Une purge sans précédent dans l'administration
Cette loi, promulguée début août, autorise le gouvernement à licencier sans préavis tout agent public ayant occupé un poste de direction sous l'ère Orbán. Selon les estimations, près de 10 000 personnes seraient concernées, des chefs de département ministériel aux directeurs d'hôpitaux publics. Les syndicats dénoncent une « chasse aux sorcières » qui fragilise l'État de droit, tandis que les partisans de Magyar y voient une nécessaire épuration pour restaurer la confiance dans les institutions.
« Nous devons démanteler le système clientéliste mis en place par le Fidesz, a déclaré Peter Magyar lors d'un meeting à Budapest. Chaque poste doit être pourvu sur la base de la compétence, non de la loyauté partisane. » Une position qui séduit une partie de l'électorat, lassé par la corruption endémique et les affaires qui ont éclaboussé le parti au pouvoir.
Des critiques sur la méthode et le calendrier
Cependant, des voix s'élèvent, même au sein de l'opposition, pour dénoncer une précipitation dangereuse. Des juristes soulignent que la loi contourne les procédures de recours habituelles et pourrait être invalidée par la Cour constitutionnelle, encore contrôlée par des juges proches du Fidesz. D'autres s'inquiètent d'une paralysie administrative, alors que de nombreux postes clés restent vacants faute de candidats formés.
« On ne remplace pas vingt ans de népotisme en quelques semaines, analyse l'analyste politique Zsuzsanna Szelényi. Le risque est de créer un vide que les anciens réseaux pourront exploiter pour saboter la transition. » Une allusion aux craintes d'un retour en force des loyalistes d'Orbán, qui conservent des relais dans la justice et les médias.
Un test pour la démocratie hongroise
Au-delà des aspects pratiques, cette « désorbánisation » représente un test crucial pour la démocratie hongroise. Alors que l'Union européenne observe avec attention, Bruxelles a conditionné le déblocage de fonds européens à des réformes de l'État de droit. Peter Magyar, qui se présente en démocrate, devra prouver que sa méthode ne reproduit pas les travers autoritaires qu'il combat.

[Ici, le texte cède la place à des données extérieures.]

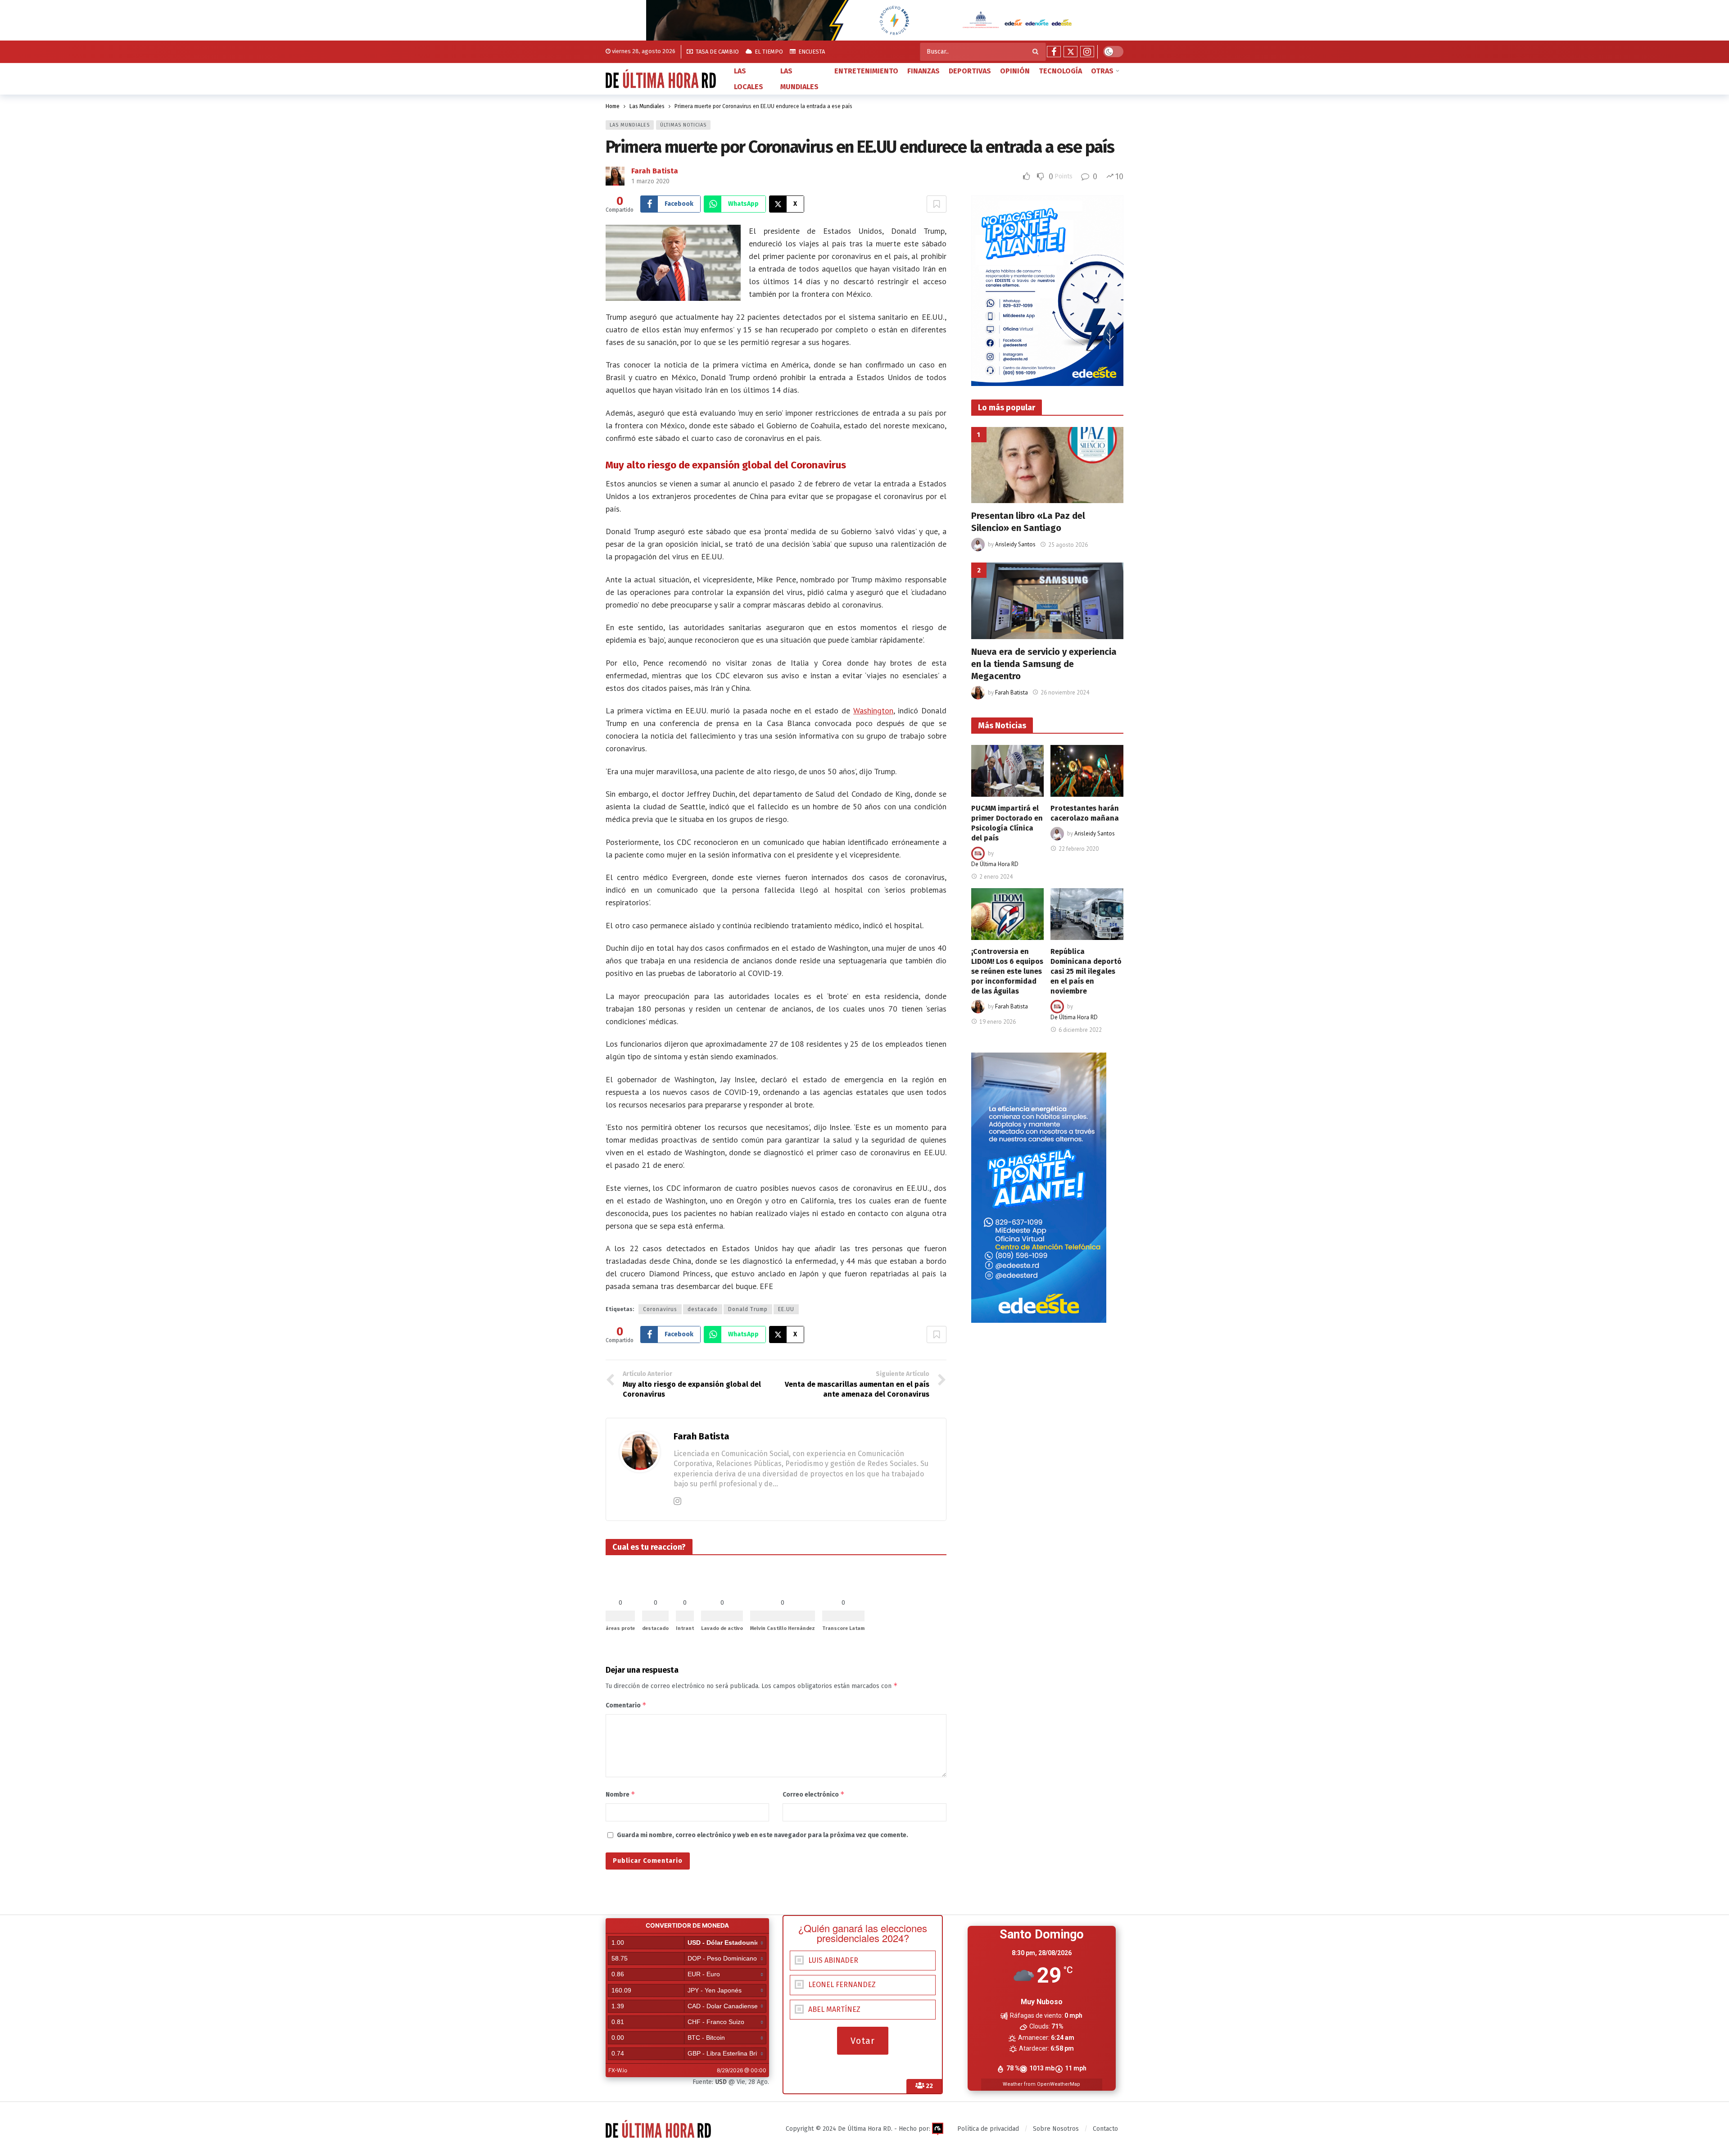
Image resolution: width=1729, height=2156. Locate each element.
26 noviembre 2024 (1065, 692)
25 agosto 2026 (1068, 545)
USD (721, 2082)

L'opposant, qui a rassemblé des milliers de partisans lors de manifestations hebdomadaires, jouit d'une popularité fulgurante. Les sondages le donnent en tête pour les législatives de 2026, avec 45 % des intentions de vote contre 38 % pour le Fidesz. Mais cette avance pourrait fondre si la purge s'enlise dans la controverse et les erreurs de gestion.
Une épuration qui divise la société
Dans les rues de Budapest, les avis sont partagés. « Il faut nettoyer les écuries d'Augias, lance István, un retraité de 68 ans. J'ai voté Fidesz pendant des années, mais j'en ai assez des privilèges de la nomenklatura. » À l'inverse, Mária, une fonctionnaire de 45 ans, craint pour son poste : « Je n'ai jamais été membre du parti, mais mon supérieur l'était. On me punit pour des liens que je n'ai pas choisis. »

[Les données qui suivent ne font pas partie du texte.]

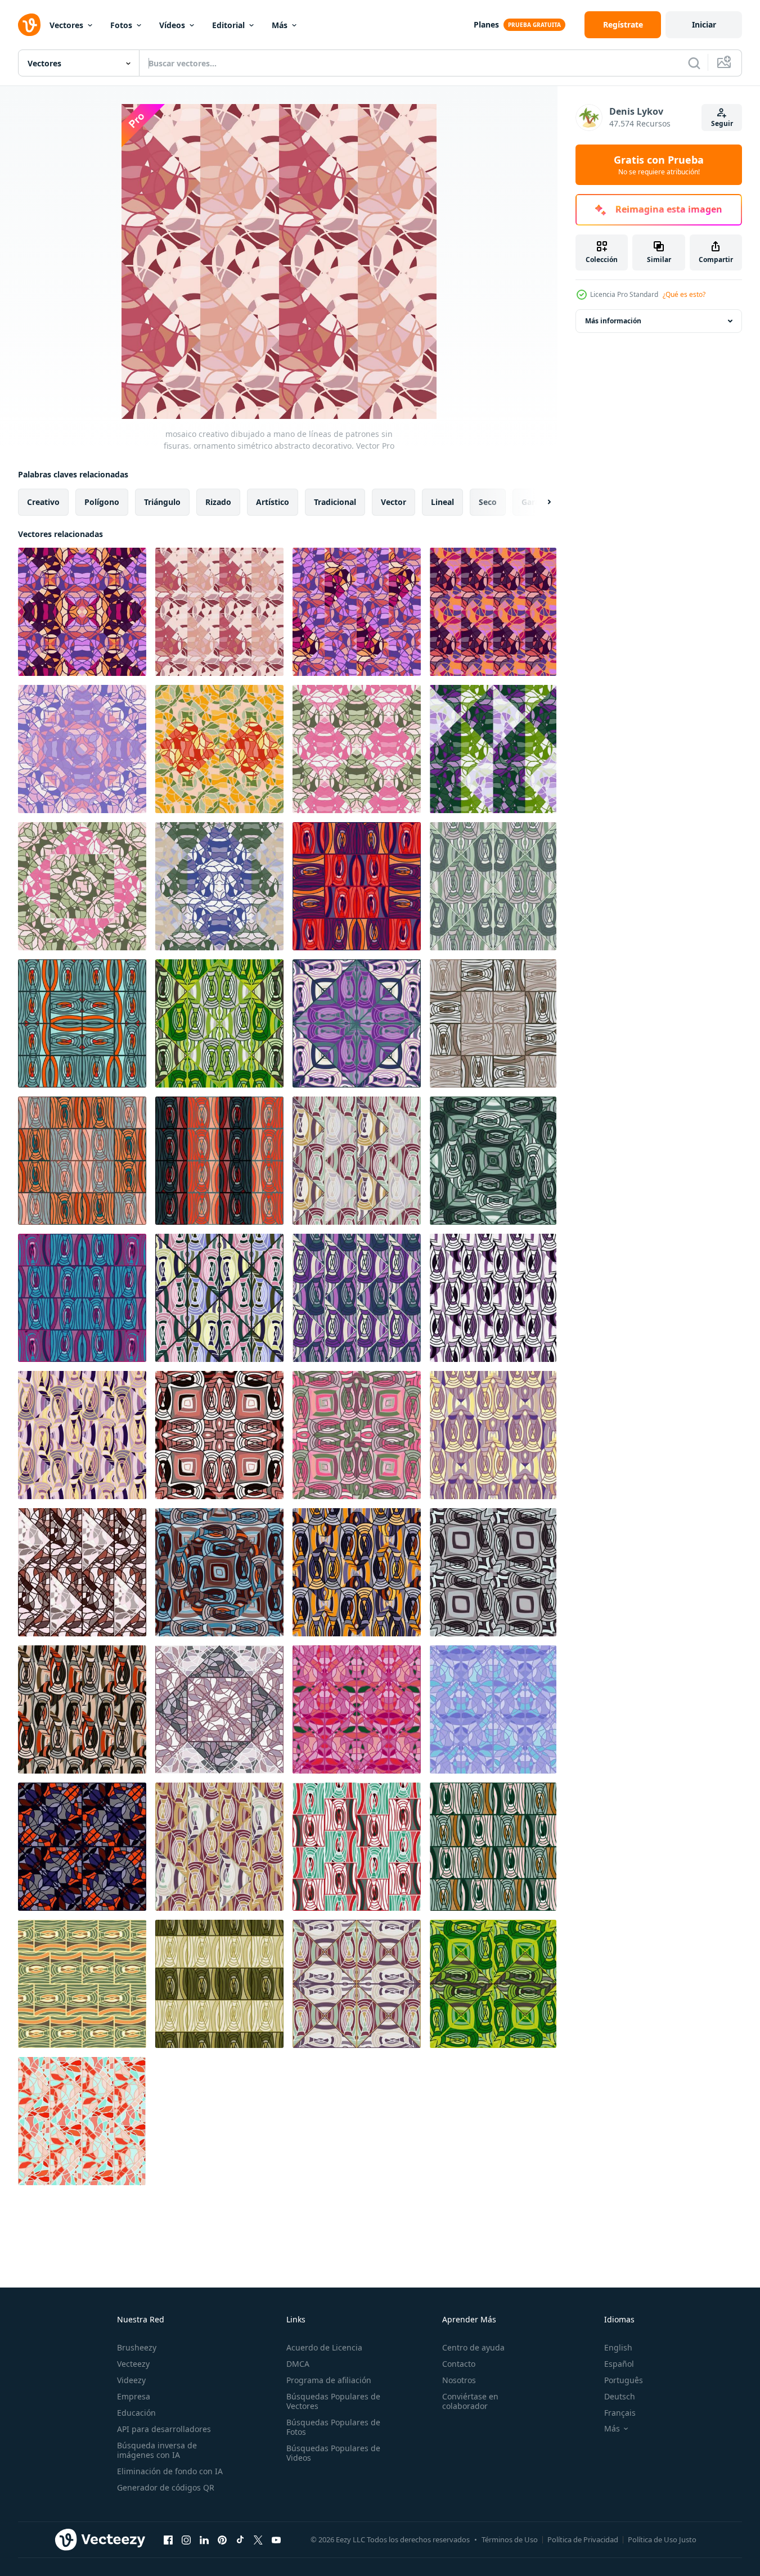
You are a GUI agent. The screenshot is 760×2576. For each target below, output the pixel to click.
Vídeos (172, 25)
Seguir (722, 123)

Le gouvernement de transition a tenté de rassurer en créant une commission indépendante chargée d'examiner les recours. Mais ses membres, nommés par Magyar, sont perçus comme inféodés au nouveau pouvoir. Une situation qui alimente les accusations de « chasse aux sorcières » et pourrait ternir l'image de celui qui se veut le sauveur de la démocratie hongroise.

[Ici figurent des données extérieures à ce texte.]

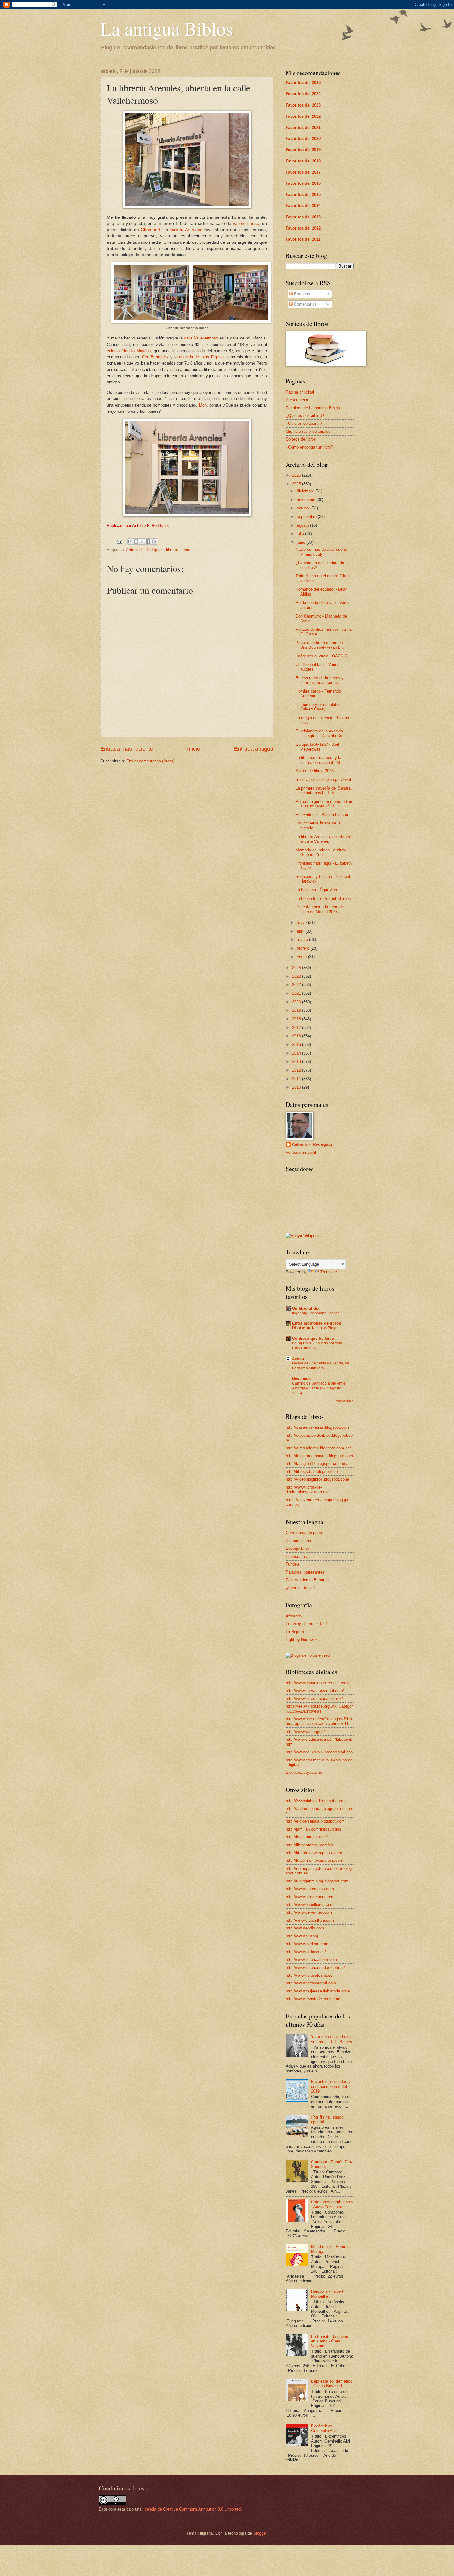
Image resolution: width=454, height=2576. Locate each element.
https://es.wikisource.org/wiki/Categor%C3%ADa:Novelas (319, 1708)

Alors que le pays s'apprête à célébrer le 35e anniversaire de la chute du communisme, la « désorbánisation » de Peter Magyar interroge : peut-on défaire un régime autoritaire sans emprunter ses propres méthodes ? La réponse, complexe, se jouera dans les mois à venir, entre réformes institutionnelles, pression européenne et attentes citoyennes.